Work instructions
Convert the following data into a numbered list, omitting any blank lines and leaving out the pictures.

Provided records
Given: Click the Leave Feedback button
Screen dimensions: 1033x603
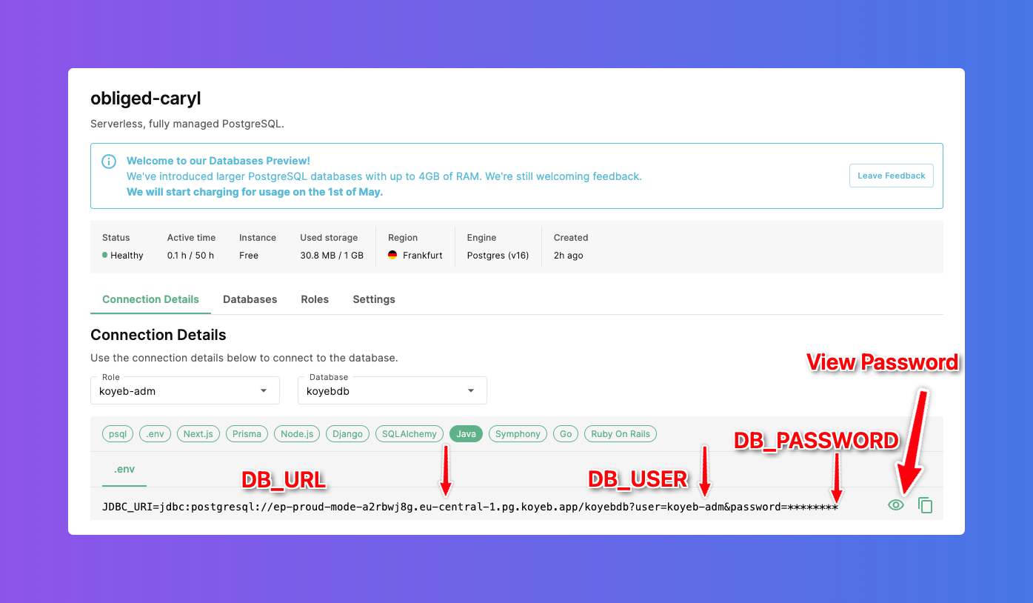Looking at the screenshot, I should click(x=891, y=176).
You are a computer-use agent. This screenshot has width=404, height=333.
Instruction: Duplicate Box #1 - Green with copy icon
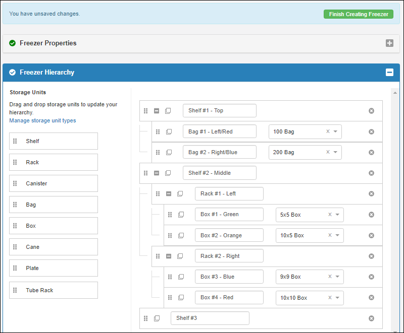tap(181, 215)
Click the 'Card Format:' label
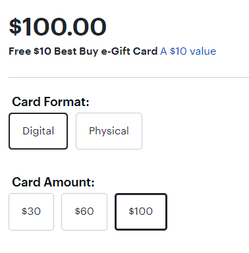Image resolution: width=249 pixels, height=253 pixels. pyautogui.click(x=51, y=102)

Finished exercise
1. Given: Click the Leave Feedback button
2. Screen dimensions: 1033x603
3. Looking at the screenshot, I should click(x=891, y=176).
4. You are a computer-use agent. This screenshot has width=404, height=333.
5. Instruction: Duplicate Box #1 - Green with copy icon
6. tap(181, 215)
7. Click the 'Card Format:' label
8. Image resolution: width=249 pixels, height=253 pixels. pyautogui.click(x=51, y=102)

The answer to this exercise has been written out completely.